Paonessa sposa la causa palestinese, cita (solo) la Naqba (l'espulsione dei palestinesi nel 1948) e non – per esempio – i bombardamenti congiunti degli stati arabi circostanti contro Israele appena costituitosi in stato. Noi non sposiamo alcuna causa nazionale e cerchiamo di rispettare verità e diritti di tutti. Abbiamo sempre contrastato il nazionalismo e il terrorismo da qualsiasi parte venisse e l'antisemitismo (spesso mascherato da antisionismo) così diffuso anche tra le stesse masse arabe di cui Paonessa riferisce le lotte.
Anche sul boicottaggio la pensiamo diversamente da Paonessa.
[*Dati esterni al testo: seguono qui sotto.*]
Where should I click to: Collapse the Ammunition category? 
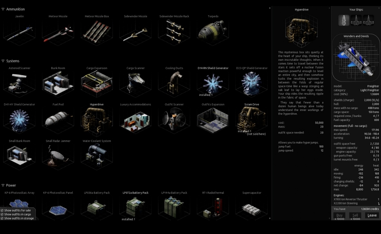coord(3,9)
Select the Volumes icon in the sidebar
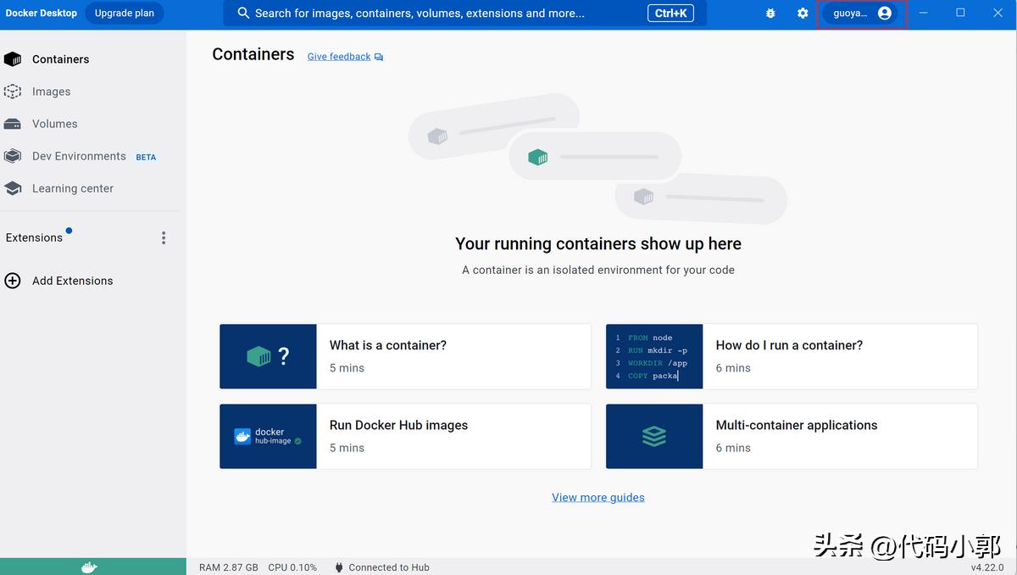Image resolution: width=1017 pixels, height=575 pixels. (x=14, y=123)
In genere è uno strumento che non ci convince, perché colpisce indistintamente un “paese”, quindi un popolo, indicato come nemico. Se comunque uno ne accettasse la logica, lo vedremmo piuttosto applicato a gran parte dei regimi arabi o musulmani, quasi tutti negatori dei principi basilari di libertà, libera espressione del pensiero, pari dignità delle donne, organizzazione sindacale, libertà di abbigliamento e dei costumi sessuali, ecc. ecc.
Siamo una rivista che ha sue posizioni e le esprime da sempre.
Siamo contro qualsiasi pensiero unico, siamo aperti e interessati
al dibattito. E queste note a un intervento, che sulla questione
mediorientale ci trova dissenzienti, lo confermano.
Il dibattito è aperto, con la condizione che si intenda dialogare e non fare tifo da stadio. Per questo c'è già la Rete, che basta e avanza.
Paolo Finzi
Arezzo/
Come ti “libero” la biblioteca
Scandalo alla Biblioteca Città di Arezzo: preziosi opuscoli su Camillo Berneri “regalati” agli antiquari e ritrovati sui banchini!
L'opuscolo a cui mi riferisco (“Con te figlio mio!” di Adalgisa Fochi) fa parte di un “lotto” di altro materiale berneriano donato da Adalgisa Fochi, consegnato personalmente - il 23 aprile 1957 - dalla vecchia madre di Camillo al presidente della Biblioteca Città di Arezzo Cornelio Vinay. Di questa donazione si parla anche negli atti del convegno internazionale su Berneri tenutosi ad Arezzo nel 2007.
Sciatteria, ignoranza o qualcosa di peggio? Si tratta, quasi sicuramente, di una azione amministrativa “straordinaria” interna finalizzata a far posto sugli scaffali (sic! una decina di grammi e pochi millimetri di costola). Quindi propendo per ignoranza e superficialità.
Gli effetti sono comunque gravissimi, un danno irreparabile
per la comunità. Nello specifico uno sfregio inconsulto
alla memoria. Sarà questo l'unico caso?